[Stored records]
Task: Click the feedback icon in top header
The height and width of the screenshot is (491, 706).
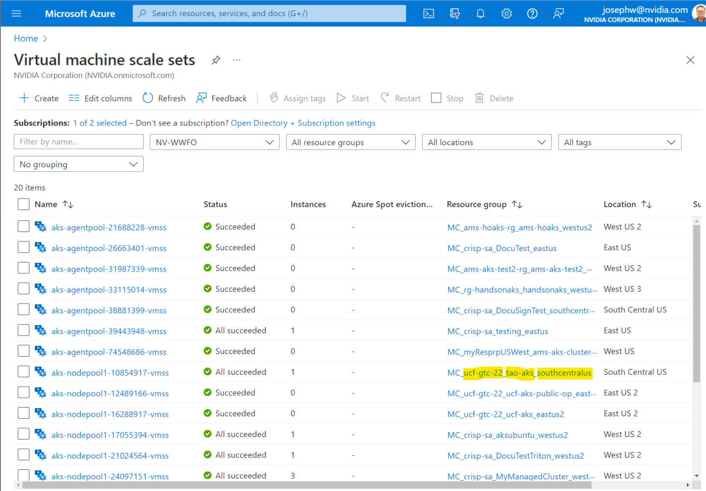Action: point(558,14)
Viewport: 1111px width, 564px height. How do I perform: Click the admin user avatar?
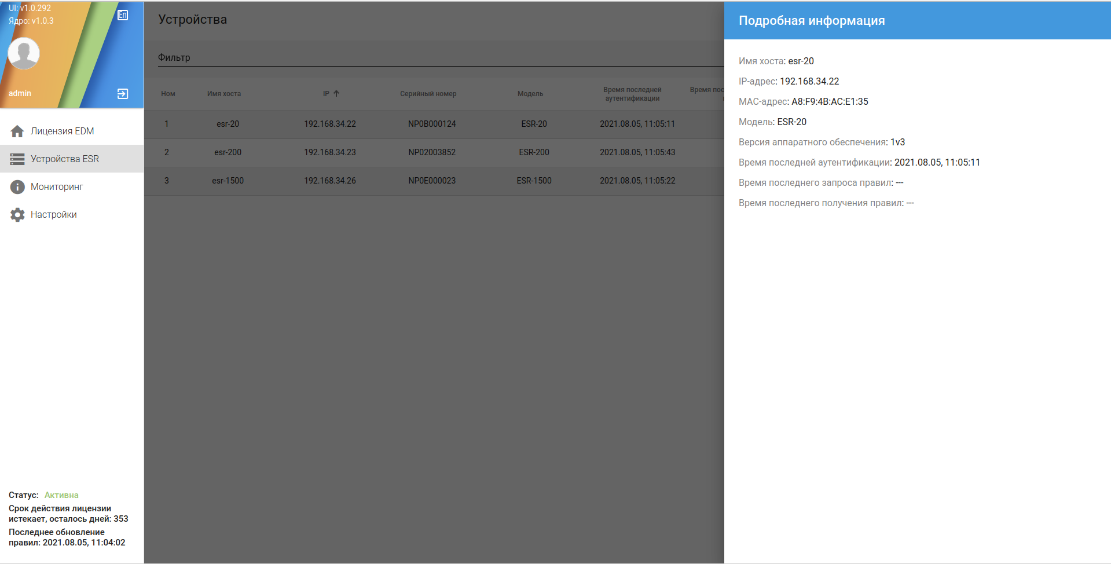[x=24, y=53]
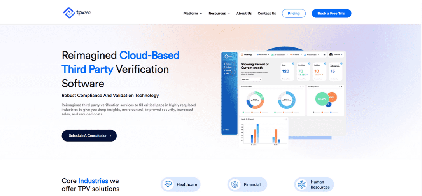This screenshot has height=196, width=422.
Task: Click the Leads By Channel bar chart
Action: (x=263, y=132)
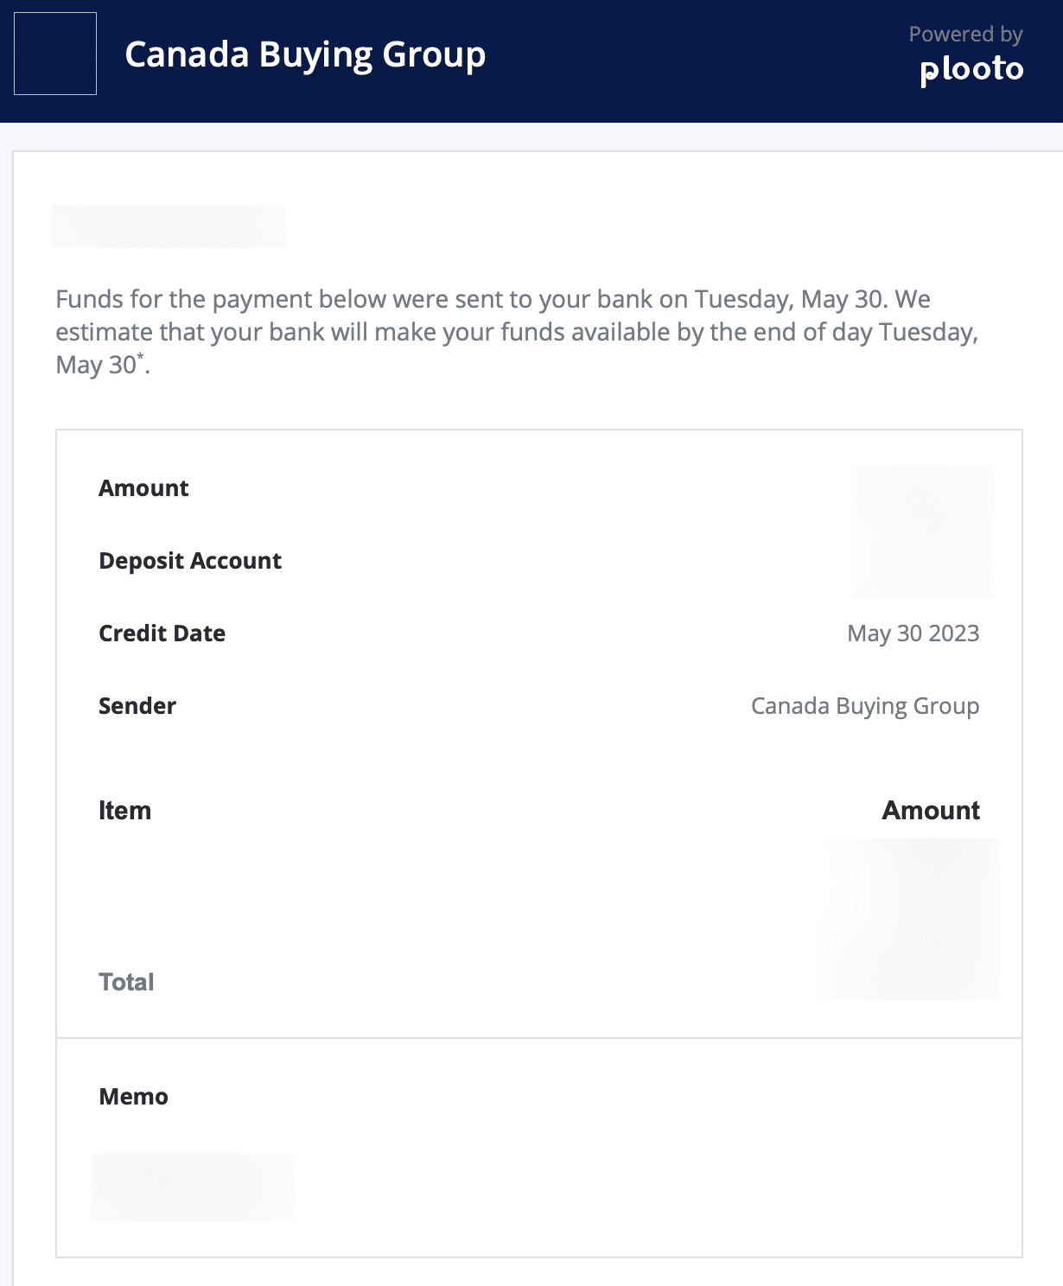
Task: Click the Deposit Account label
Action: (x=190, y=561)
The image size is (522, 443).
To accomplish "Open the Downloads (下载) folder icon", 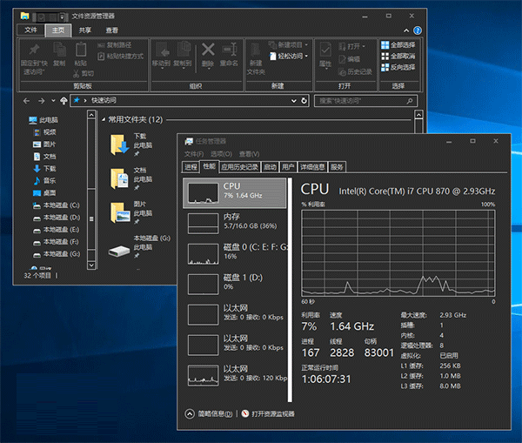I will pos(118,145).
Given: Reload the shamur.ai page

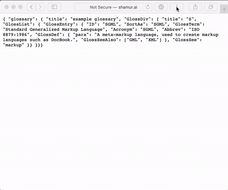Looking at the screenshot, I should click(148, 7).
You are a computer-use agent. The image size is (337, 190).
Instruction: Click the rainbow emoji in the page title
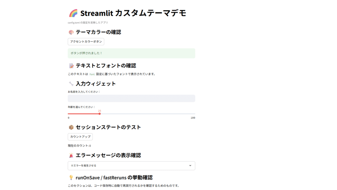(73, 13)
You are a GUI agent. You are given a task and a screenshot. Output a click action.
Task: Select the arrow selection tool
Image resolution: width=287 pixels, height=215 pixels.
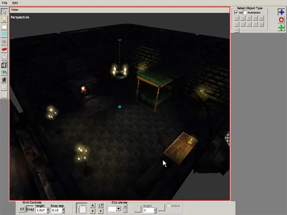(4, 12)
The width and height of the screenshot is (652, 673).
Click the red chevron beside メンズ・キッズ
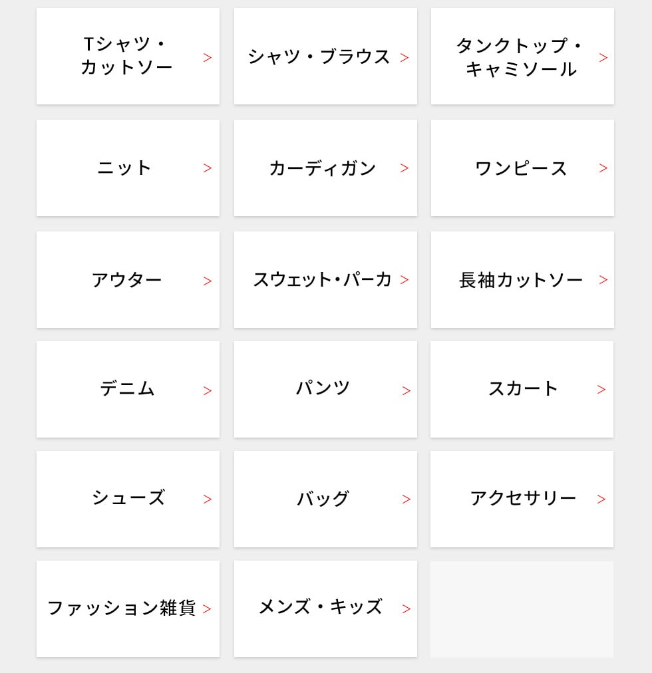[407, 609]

**What you need to do:**
When the entries above show the word "size" in a line, copy that line out.

**Answer box:**
The image size is (522, 443).
You are a computer-use agent. The image size is (337, 190).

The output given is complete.